- Born: 1775 Perth, Scotland
- Died: 1870 (aged 94–95)
- Occupation: Organ builder
- Years active: 1796–1860 (approx.)
- Known for: Pioneer of electric action in organ building founder of Bryceson Brothers
- Notable work: Organ in St Leonard's-in-the-Fields Church, Perth, Scotland Organ in the Anglican church at Isle Abbots

= Henry Bryceson =

British organ builder (1775–1870)

Henry Bryceson (1775–1870) was an organ builder and pioneer of electric action in England during the 1860s.

Henry was born in Perth, Scotland, whose St Leonard's-in-the-Fields Church still operates one of his organs.
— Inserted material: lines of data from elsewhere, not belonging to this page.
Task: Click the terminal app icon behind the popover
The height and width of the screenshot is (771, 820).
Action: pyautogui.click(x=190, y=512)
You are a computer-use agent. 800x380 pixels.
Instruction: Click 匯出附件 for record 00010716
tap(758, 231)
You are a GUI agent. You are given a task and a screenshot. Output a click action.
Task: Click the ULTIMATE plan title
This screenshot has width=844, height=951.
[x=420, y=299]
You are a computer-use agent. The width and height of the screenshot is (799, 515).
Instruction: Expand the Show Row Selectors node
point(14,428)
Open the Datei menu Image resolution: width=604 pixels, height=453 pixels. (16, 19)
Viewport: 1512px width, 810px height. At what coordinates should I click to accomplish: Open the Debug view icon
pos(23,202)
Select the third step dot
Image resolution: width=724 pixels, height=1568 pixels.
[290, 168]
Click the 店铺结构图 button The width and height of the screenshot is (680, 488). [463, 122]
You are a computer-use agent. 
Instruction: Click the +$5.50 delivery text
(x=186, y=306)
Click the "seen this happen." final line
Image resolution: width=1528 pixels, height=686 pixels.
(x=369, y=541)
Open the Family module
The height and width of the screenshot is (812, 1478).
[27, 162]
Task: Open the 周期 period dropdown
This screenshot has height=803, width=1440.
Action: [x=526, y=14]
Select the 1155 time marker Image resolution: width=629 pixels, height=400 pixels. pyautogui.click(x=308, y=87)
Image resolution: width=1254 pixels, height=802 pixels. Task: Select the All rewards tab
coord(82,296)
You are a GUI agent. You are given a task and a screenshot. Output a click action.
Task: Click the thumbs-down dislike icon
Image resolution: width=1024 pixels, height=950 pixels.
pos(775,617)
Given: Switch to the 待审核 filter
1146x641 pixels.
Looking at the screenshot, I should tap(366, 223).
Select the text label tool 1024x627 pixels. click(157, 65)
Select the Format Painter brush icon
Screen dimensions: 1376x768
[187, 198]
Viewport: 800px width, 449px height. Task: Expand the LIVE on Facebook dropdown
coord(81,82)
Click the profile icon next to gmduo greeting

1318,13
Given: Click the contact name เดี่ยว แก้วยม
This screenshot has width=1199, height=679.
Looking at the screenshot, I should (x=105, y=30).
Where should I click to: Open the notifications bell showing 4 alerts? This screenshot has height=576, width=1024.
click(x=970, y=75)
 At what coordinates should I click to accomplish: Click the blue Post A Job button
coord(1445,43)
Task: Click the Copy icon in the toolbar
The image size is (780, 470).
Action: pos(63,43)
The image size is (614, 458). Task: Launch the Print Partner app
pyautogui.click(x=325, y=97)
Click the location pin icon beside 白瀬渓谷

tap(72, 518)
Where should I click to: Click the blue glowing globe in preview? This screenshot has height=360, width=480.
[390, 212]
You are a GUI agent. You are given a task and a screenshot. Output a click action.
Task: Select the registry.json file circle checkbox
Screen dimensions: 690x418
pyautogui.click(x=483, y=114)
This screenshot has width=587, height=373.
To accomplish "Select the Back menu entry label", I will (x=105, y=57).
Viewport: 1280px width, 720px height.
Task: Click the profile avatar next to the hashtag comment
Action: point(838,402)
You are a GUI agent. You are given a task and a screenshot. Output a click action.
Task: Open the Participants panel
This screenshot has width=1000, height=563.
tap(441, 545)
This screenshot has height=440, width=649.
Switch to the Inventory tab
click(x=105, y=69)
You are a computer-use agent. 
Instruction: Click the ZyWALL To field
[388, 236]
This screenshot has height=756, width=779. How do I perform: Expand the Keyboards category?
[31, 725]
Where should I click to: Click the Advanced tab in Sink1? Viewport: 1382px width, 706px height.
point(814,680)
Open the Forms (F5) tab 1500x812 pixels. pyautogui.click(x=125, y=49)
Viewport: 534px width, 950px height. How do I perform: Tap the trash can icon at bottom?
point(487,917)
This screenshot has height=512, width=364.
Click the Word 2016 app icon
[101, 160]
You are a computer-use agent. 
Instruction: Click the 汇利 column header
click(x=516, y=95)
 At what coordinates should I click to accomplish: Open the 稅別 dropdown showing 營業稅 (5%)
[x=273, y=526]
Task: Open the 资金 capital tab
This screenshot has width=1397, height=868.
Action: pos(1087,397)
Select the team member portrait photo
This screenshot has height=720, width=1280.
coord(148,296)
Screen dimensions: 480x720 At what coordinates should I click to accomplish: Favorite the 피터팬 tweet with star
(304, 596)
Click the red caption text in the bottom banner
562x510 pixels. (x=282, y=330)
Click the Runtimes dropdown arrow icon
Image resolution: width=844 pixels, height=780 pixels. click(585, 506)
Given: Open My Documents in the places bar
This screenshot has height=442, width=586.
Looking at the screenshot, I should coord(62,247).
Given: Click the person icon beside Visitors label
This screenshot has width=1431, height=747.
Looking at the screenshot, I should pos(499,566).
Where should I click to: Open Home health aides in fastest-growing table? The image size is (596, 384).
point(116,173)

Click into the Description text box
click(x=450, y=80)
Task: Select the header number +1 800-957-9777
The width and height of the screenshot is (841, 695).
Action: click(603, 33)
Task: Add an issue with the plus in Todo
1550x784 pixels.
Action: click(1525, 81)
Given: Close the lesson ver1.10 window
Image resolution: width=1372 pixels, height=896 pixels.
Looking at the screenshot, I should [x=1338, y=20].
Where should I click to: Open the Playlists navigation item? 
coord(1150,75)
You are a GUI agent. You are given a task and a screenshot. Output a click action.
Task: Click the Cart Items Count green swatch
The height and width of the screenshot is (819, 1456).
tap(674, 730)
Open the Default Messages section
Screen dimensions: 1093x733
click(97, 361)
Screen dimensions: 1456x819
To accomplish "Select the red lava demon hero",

Henry Bryceson founded a firm variously known as Bryceson Brothers, Bryceson and Bryceson, and Bryceson and Son in 1796. The firm produced both barrel organs and pipe organs. An example of his work from about 1835 can be seen in the Anglican church at Isle Abbots. In 1862 Henry built the first electric key-action organ which he installed in Drury Lane Theatre in 1862. In 1868 the firm acquired sole rights to use the electro-pneumatic technology originally developed by Charles S. Barker in France.

Henry had two sons, Henry (born 1832) and John (born 1839), who both worked for the firm Henry senior retired around 1860.